## What you need to do
Every record must be restated exactly. Drop the images.

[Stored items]
▶
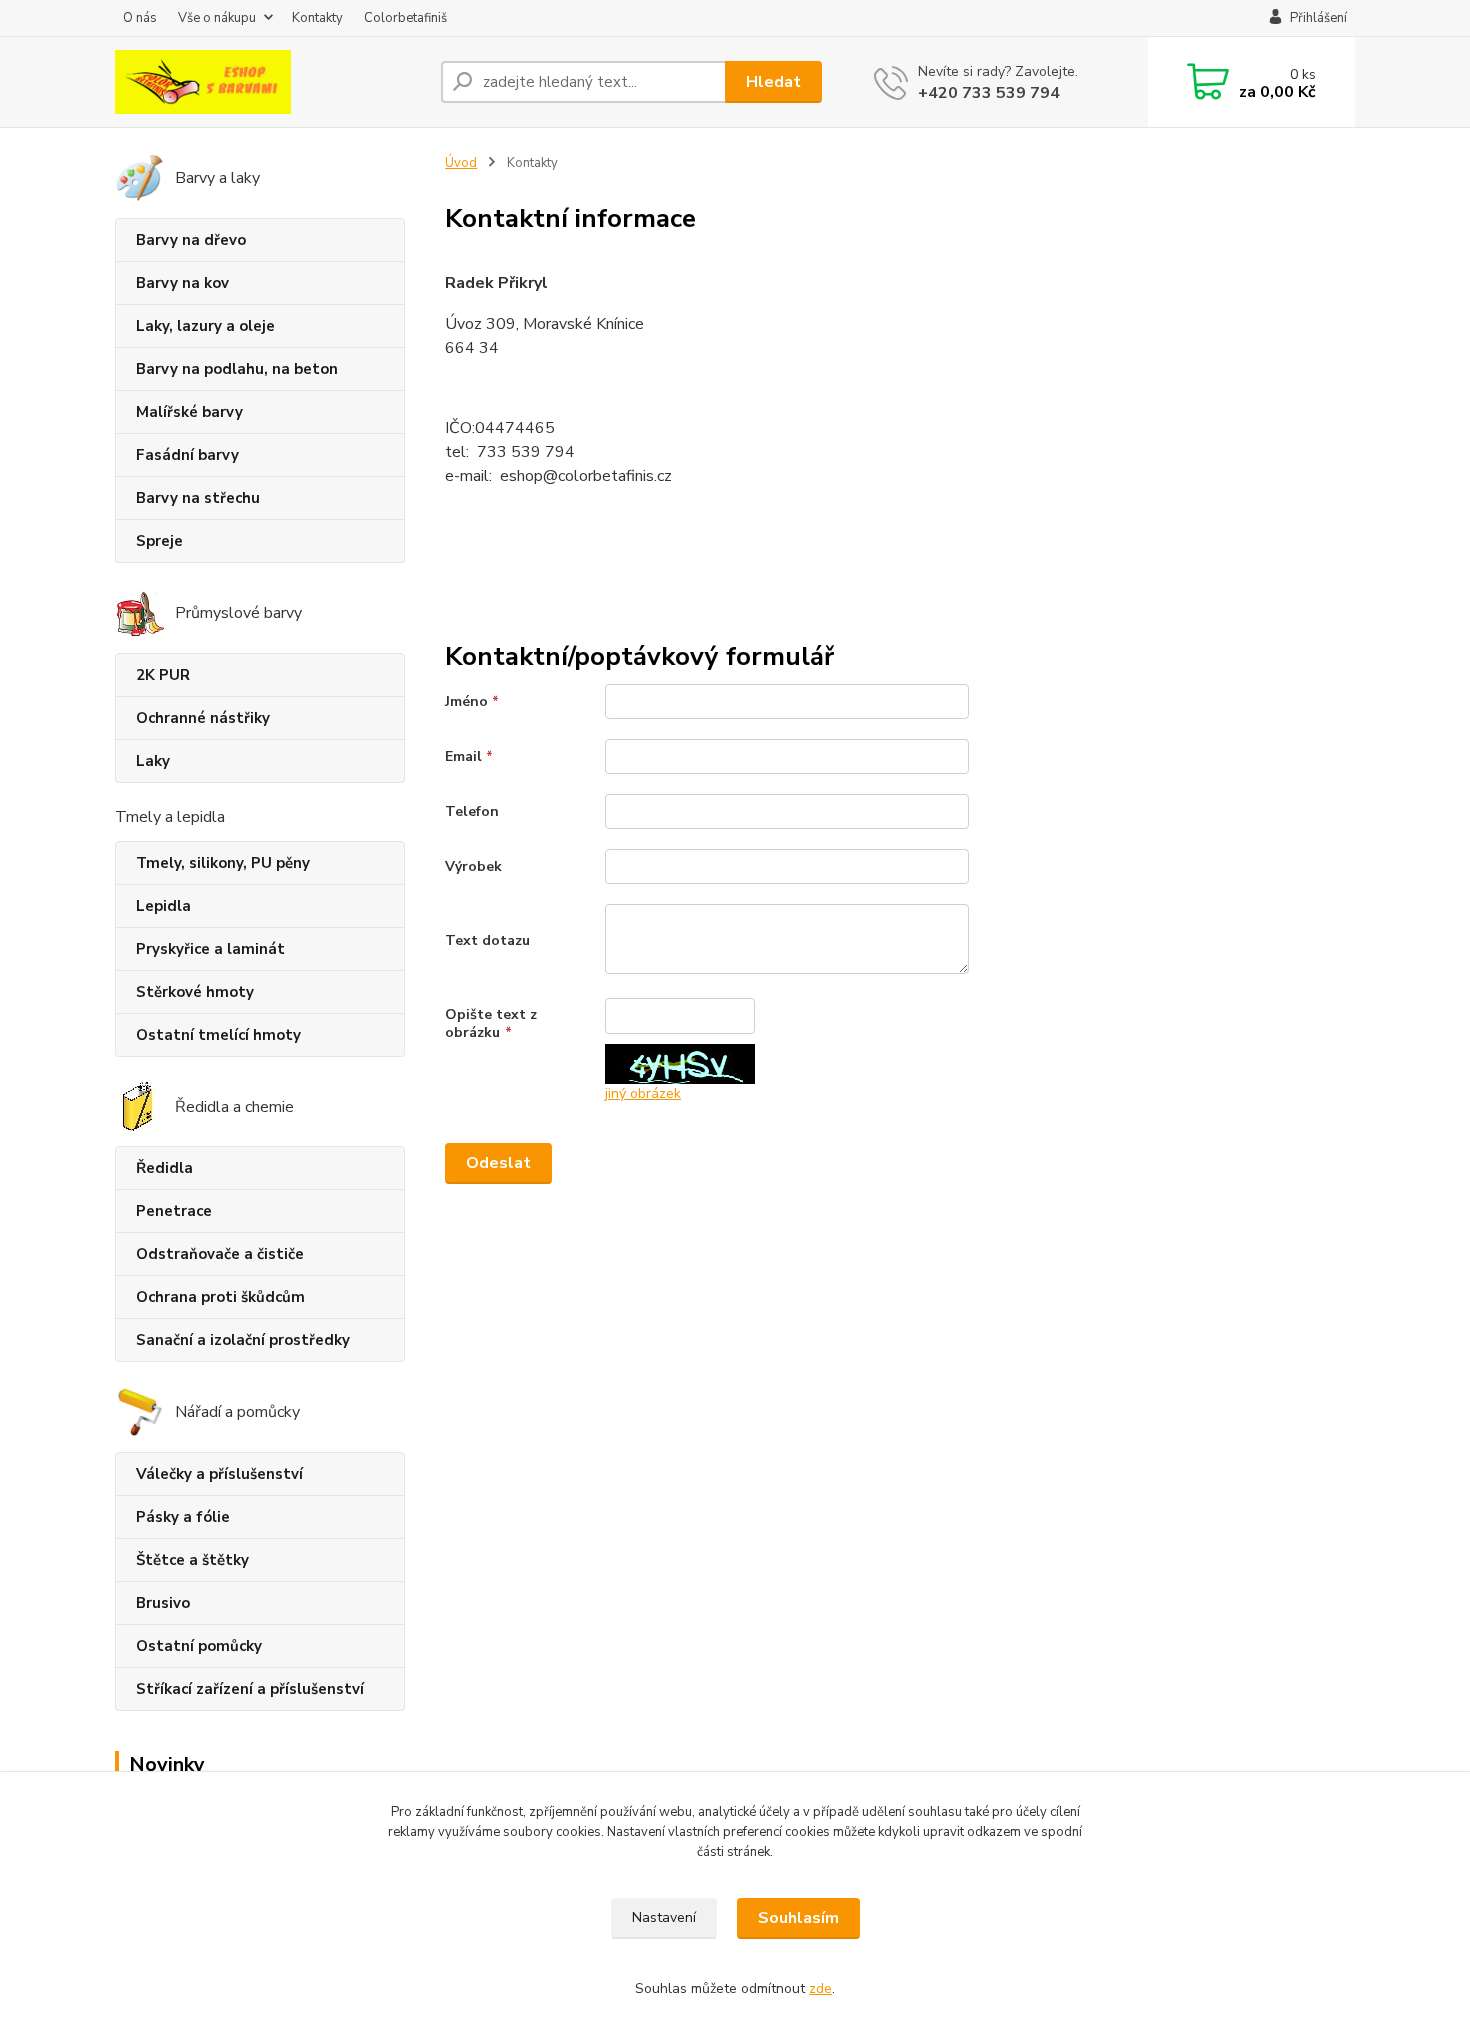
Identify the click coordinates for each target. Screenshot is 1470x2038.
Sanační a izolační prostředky (243, 1340)
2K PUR (163, 675)
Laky (153, 761)
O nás (140, 18)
◀
## Task answer
Identify the click coordinates for each target. Screenshot is 1470x2038.
Sanační a izolační prostředky (243, 1340)
2K PUR (163, 675)
Laky (153, 761)
O nás (140, 18)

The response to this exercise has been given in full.